Indicado para consolidar a paz e a segurança, necessárias ao êxito do abnegado apóstolo que descortinará a era nova, serás visitado pelas monstruosas tentações do poder. 

Não te fascines pela vaidade que buscará coroar-te a fronte... Lembra-te de que o sofrimento do povo  francês, perseguido pelos  flagelos da guerra civil, é o preço da  liberdade humana
que deves defender, até o sacrifício. 

Não  te macules com a escravidão dos povos  fracos e
oprimidos e nem enlameies os teus compromissos com o exclusivismo e com a vingança!...

Recorda  que,  obedecendo  a  injunções  do  pretérito,  renasceste  para  garantir  o ministério espiritual  do  discípulo  de  Jesus  que  regressa  à  experiência  terrestre,  e  vale-te  da oportunidade para santificar os excelsos princípios da bondade e do perdão, do serviço e da fraternidade do Cordeiro de Deus, que nos ouve em seu glorificado sólio de sabedoria e de amor!

Se honrares as tuas promessas, terminará a missão com o reconhecimento da posteridade e escalarás  horizontes  mais  altos  da  vida,  mas,  se  as  tuas  responsabilidades  forem menosprezadas, sombrias aflições amontoar-se-ão sobre as tuas horas, que passarão a ser gemidos escuros em extenso deserto...

Dentro do novo século,  começaremos a preparação do  terceiro milênio do Cristianismo na Terra.

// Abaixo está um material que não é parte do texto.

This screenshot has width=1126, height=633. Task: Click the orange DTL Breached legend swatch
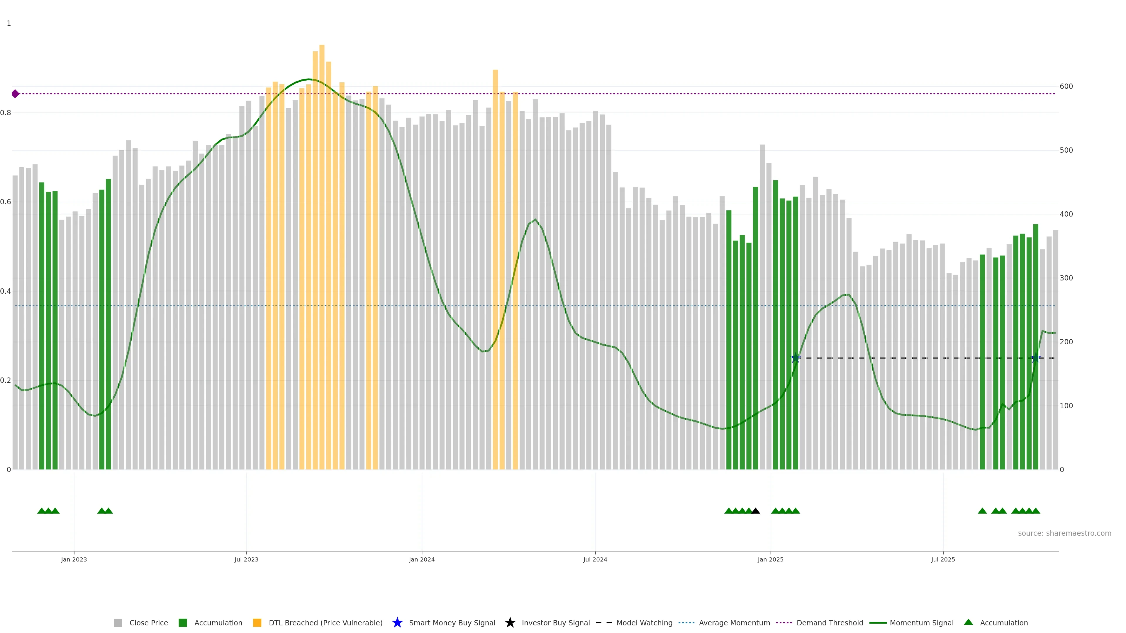click(x=257, y=623)
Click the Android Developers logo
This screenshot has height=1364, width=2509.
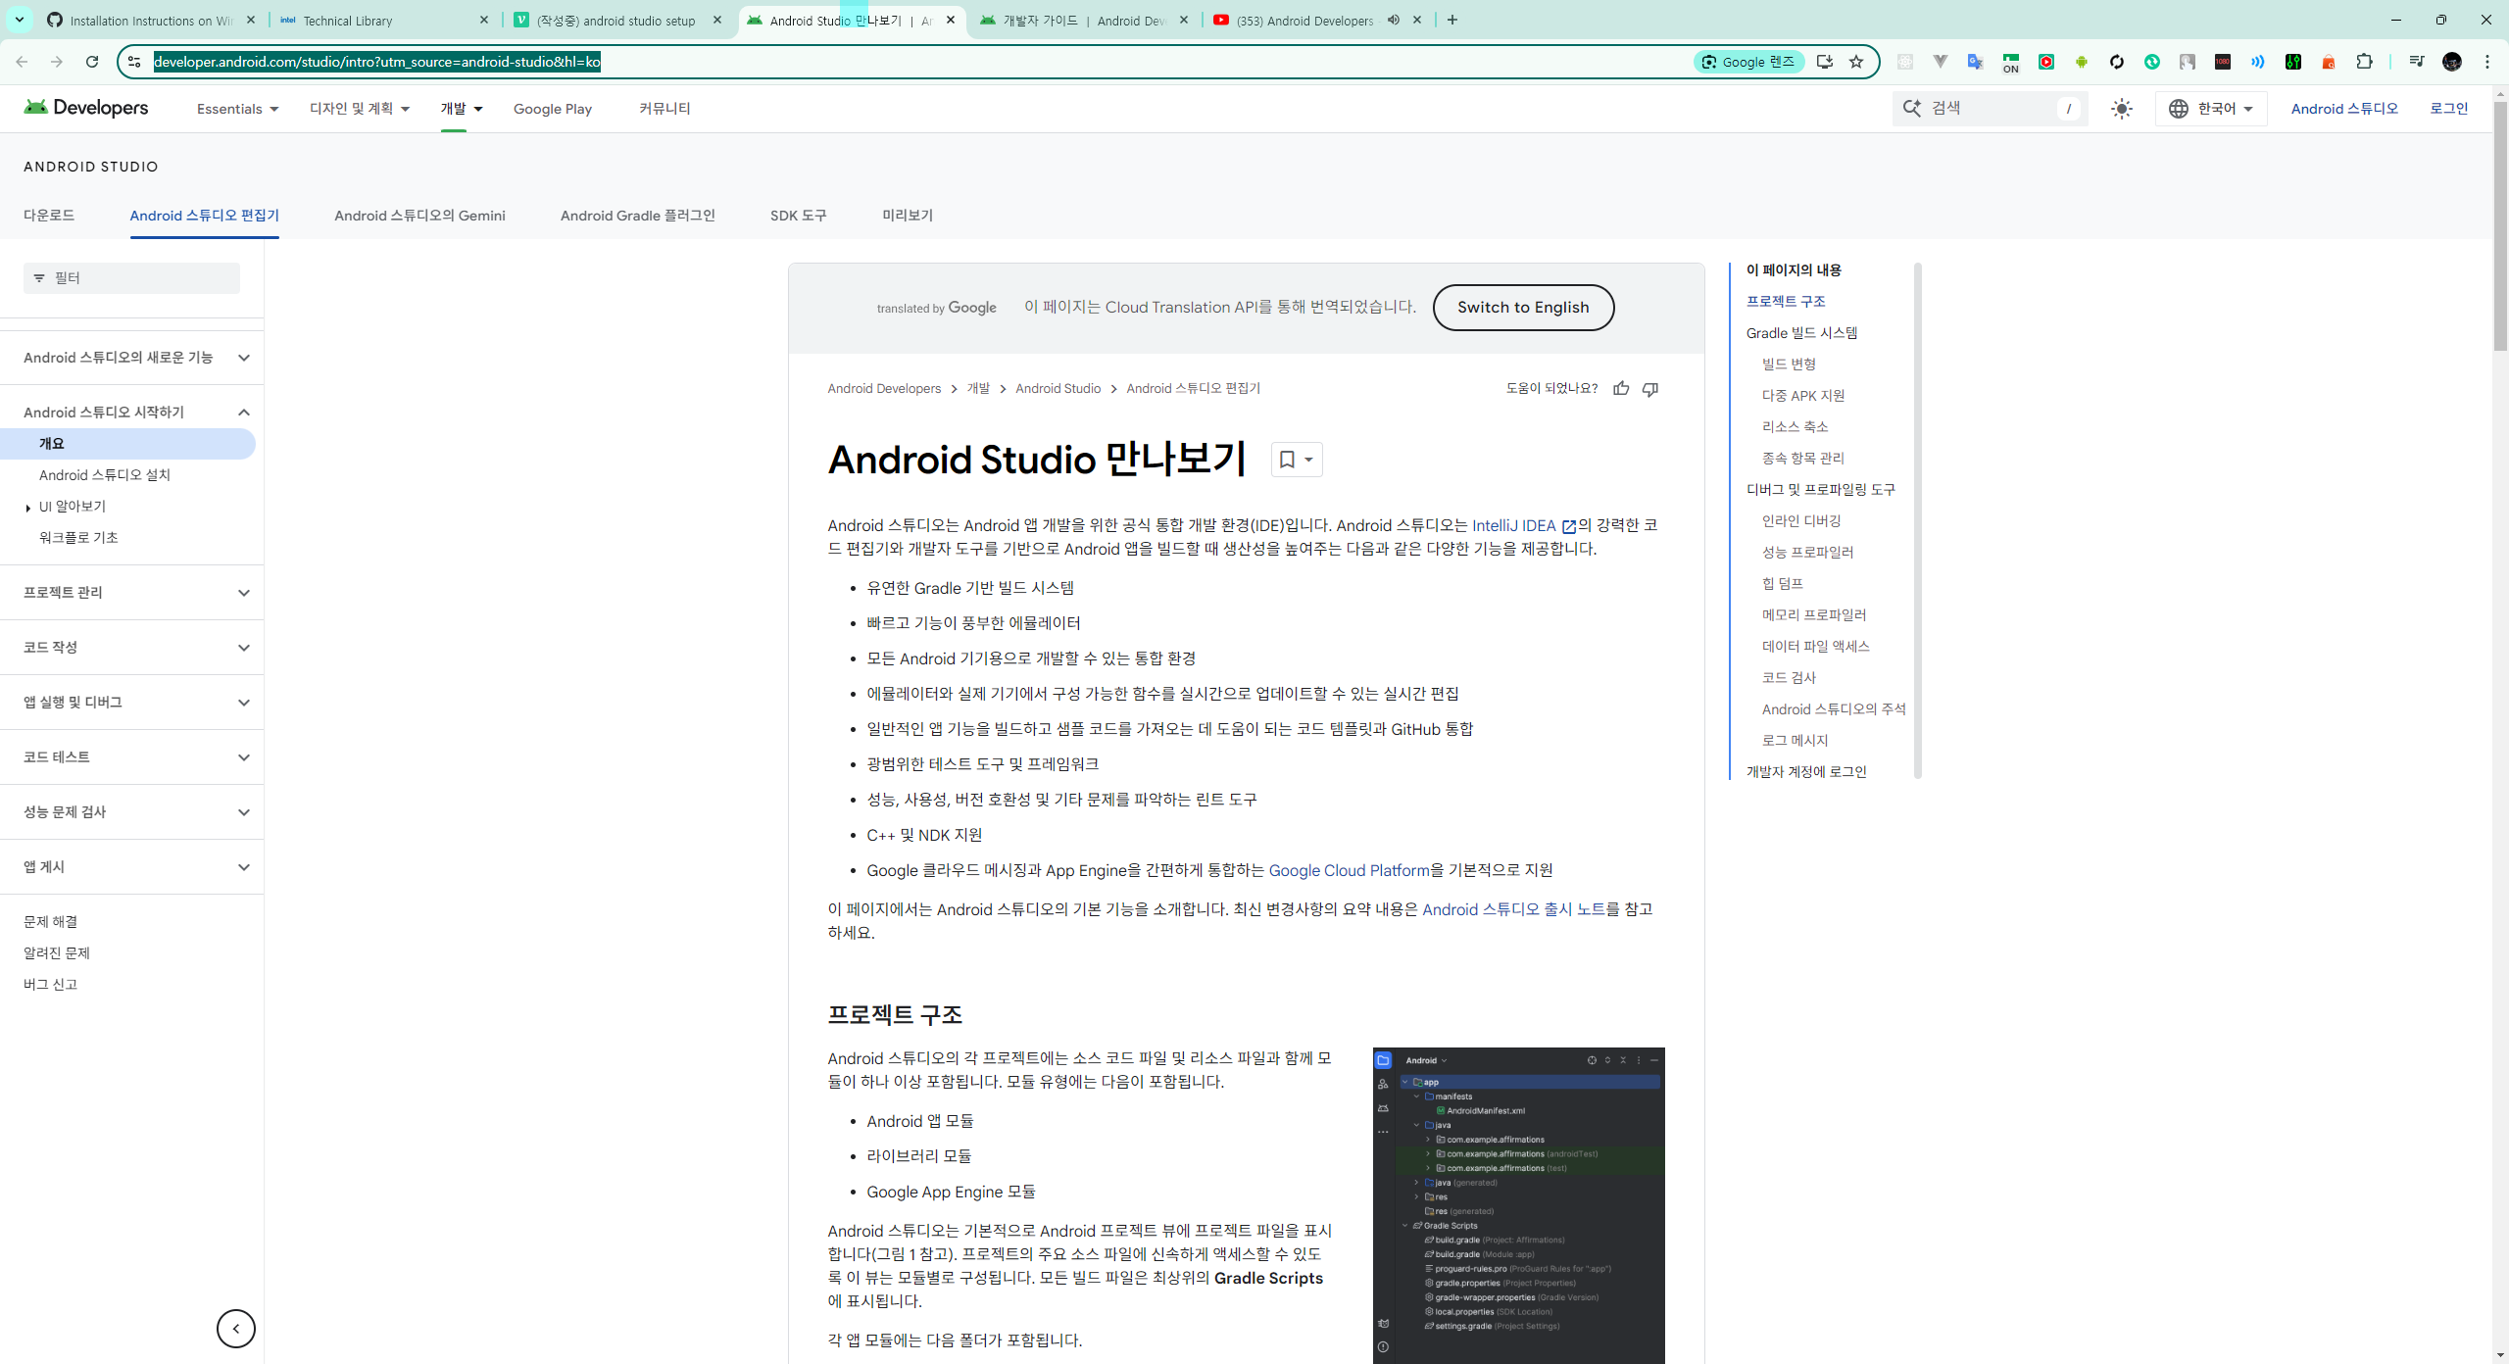point(85,108)
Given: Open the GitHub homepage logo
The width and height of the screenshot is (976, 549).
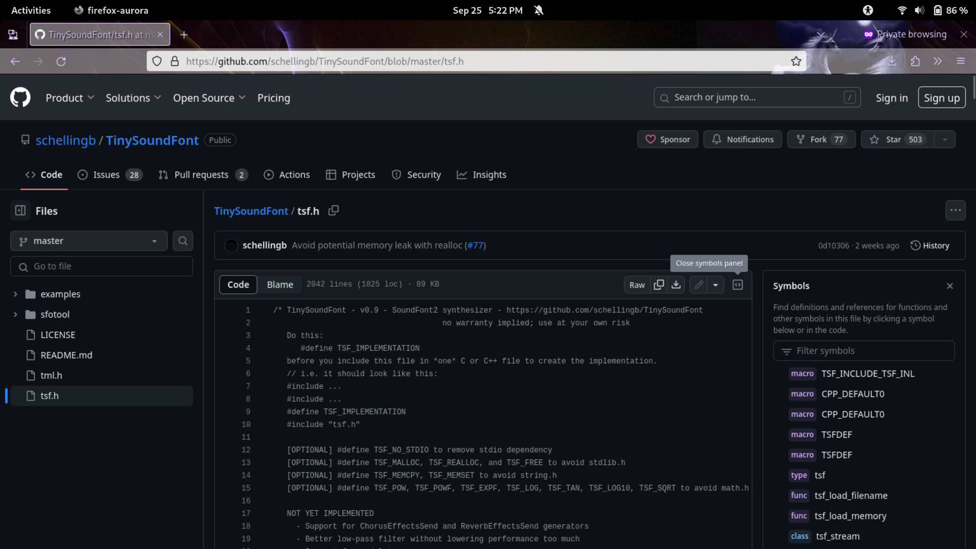Looking at the screenshot, I should tap(20, 98).
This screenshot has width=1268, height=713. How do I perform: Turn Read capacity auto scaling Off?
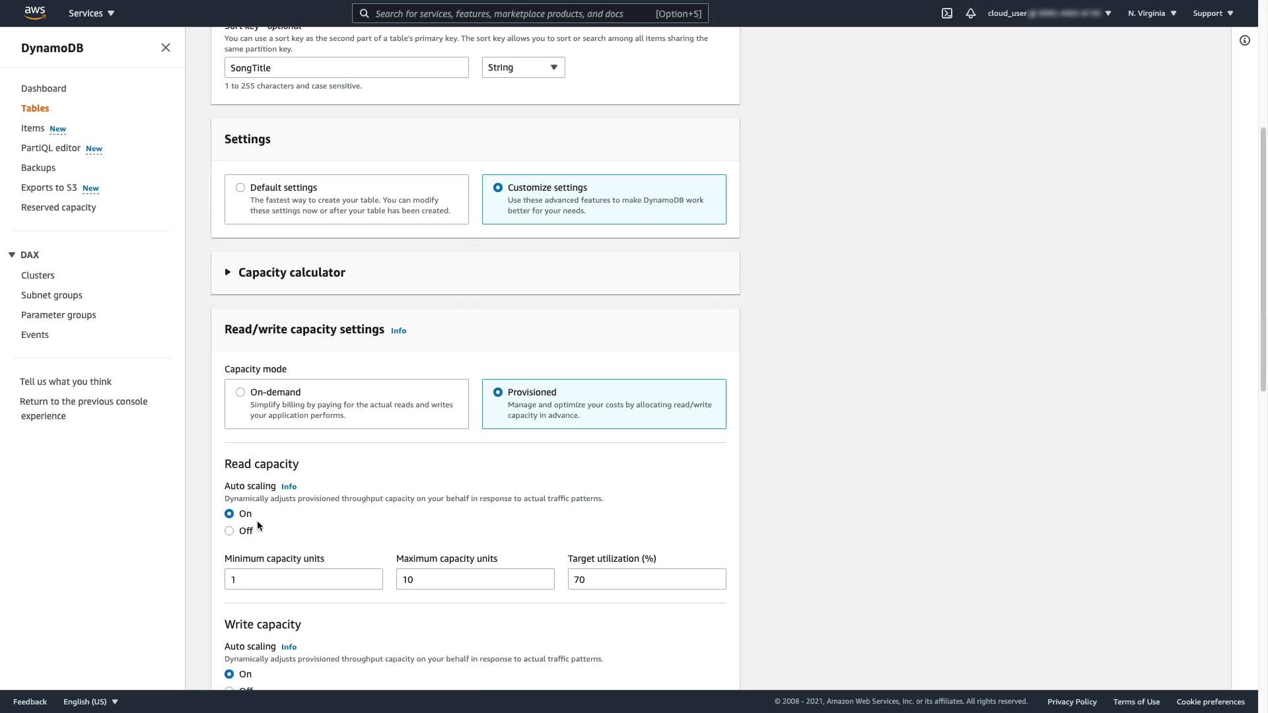point(229,531)
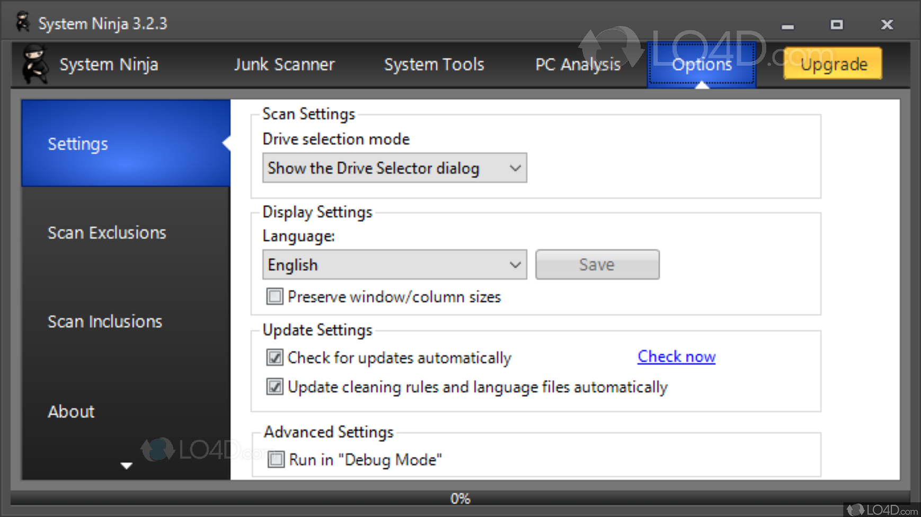
Task: Open Scan Exclusions settings
Action: (x=107, y=232)
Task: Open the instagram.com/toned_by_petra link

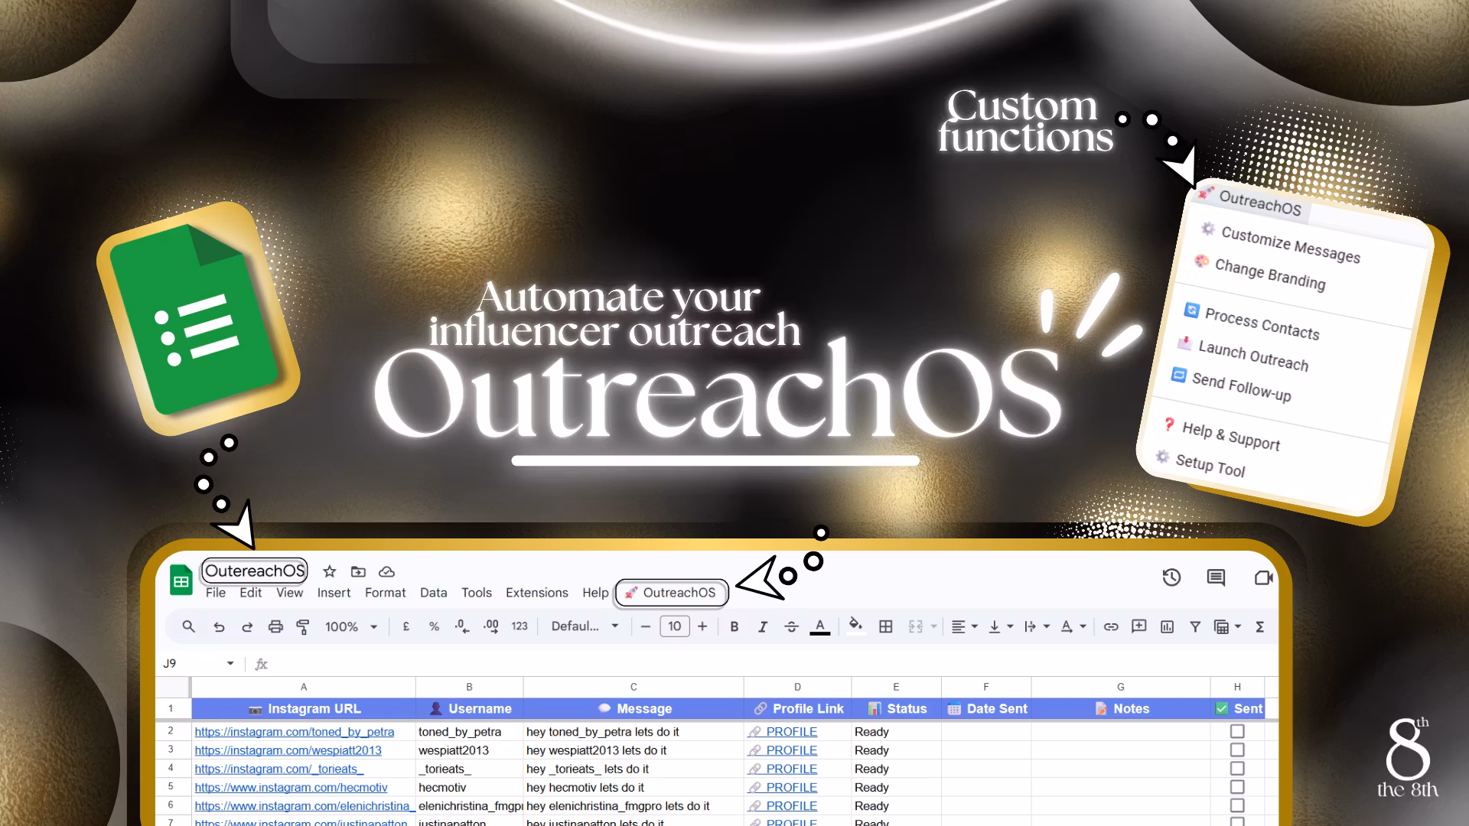Action: (295, 732)
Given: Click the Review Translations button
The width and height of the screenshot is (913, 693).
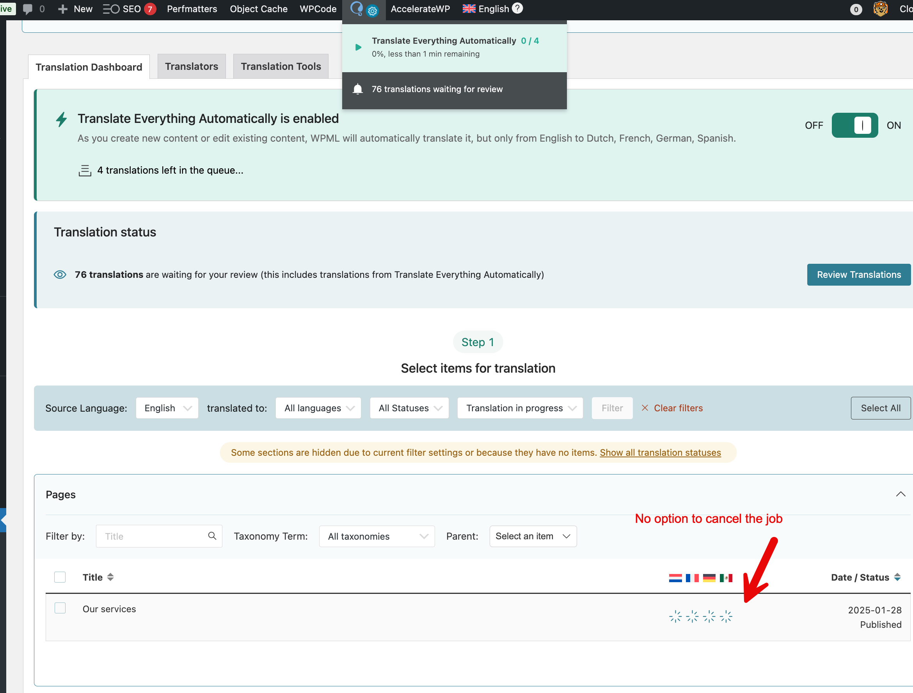Looking at the screenshot, I should pyautogui.click(x=859, y=274).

Novas  concepções  de  liberdade  surgirão  para  os  homens,  a  Ciência  erguer-se-á  a indefiníveis culminâncias, as nações cultas abandonarão para sempre o cativeiro e o tráfico de criaturas livres e a religião desatará os grilhões do pensamento que, até hoje, encarceram
as melhores aspirações da alma no inferno sem perdão!...

Confiamos, pois, ao  teu espírito valoroso a governança política dos novos eventos e que o Senhor te abençoe!...

Cânticos de alegria e esperança anunciaram nos céus a chegada do século XIX e, enquanto o  Espírito  da  Verdade,  seguido  por  várias  cortes  resplandecentes,  voltava  para  o  Alto,  a inolvidável assembléia se dissolvia...

O  apóstolo  que  seria  Allan  Kardec,  sustentando  Napoleão  nos  braços,  conchegou-o  de encontro  ao  peito  e  acompanhou-o, bondosamente,  até  religá-lo  ao  corpo  de  carne,  no próprio leito.

Em 3 de outubro de 1804, o mensageiro da renovação renascia num abençoado lar de Lião, mas  o  Primeiro-Cônsul  da  República  Francesa,  assim  que  se  viu  desembaraçado  da
influência  benéfica  e  protetora  do  Espírito  de  Allan  Kardec  e  de  seus  cooperadores,  que retomavam, pouco a pouco, a integração com a carne, confiantes e otimistas, engalanou-se com a púrpura do mando e, embriagado de poder, proclamou-se Imperador, em 18 de maio
de 1804, ordenando a Pio VII viesse coroá-lo em Paris.

Napoleão,  contudo,  convertendo  celestes  concessões  em  aventuras  sanguinolentas,  foi apressadamente  situado,  por  determinação  do  Alto,  na  solidão  curativa  de Santa Helena,
onde esperou a morte, enquanto Allan Kardec, apagando a própria grandeza, na humildade de um mestre-escola, muita  vez atormentado e desiludido,  como  simples homem do povo, deu  integral  cumprimento  à  divina missão  que  trazia  à  Terra,  inaugurando  a  era  espírita-cristã,  que,  gradativamente,  será  considerada  em  todos  os  quadrantes  do  orbe  como  a sublime renascença da luz para o mundo inteiro.